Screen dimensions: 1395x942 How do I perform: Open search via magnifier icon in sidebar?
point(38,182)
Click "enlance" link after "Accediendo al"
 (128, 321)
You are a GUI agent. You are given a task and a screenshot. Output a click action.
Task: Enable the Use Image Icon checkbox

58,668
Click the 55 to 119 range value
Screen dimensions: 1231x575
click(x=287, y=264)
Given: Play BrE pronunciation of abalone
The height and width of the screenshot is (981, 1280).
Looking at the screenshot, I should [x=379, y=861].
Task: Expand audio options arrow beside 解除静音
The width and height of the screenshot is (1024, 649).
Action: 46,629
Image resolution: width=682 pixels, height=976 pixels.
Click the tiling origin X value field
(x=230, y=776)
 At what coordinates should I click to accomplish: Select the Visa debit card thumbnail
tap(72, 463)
■ ■ ■ ■ ■ ■ ■
→ **What needs to be done**: Copy out every one of the items above word for word, keeping each line as it stands.

→ **Exercise answer**:
Screen dimensions: 1395x942 How do I perform: Open search via magnifier icon in sidebar?
point(38,182)
Click "enlance" link after "Accediendo al"
 (128, 321)
You are a GUI agent. You are given a task and a screenshot. Output a click action.
Task: Enable the Use Image Icon checkbox

58,668
Click the 55 to 119 range value
Screen dimensions: 1231x575
click(x=287, y=264)
Given: Play BrE pronunciation of abalone
The height and width of the screenshot is (981, 1280).
Looking at the screenshot, I should [x=379, y=861].
Task: Expand audio options arrow beside 解除静音
The width and height of the screenshot is (1024, 649).
Action: 46,629
Image resolution: width=682 pixels, height=976 pixels.
Click the tiling origin X value field
(x=230, y=776)
 At what coordinates should I click to accomplish: Select the Visa debit card thumbnail
tap(72, 463)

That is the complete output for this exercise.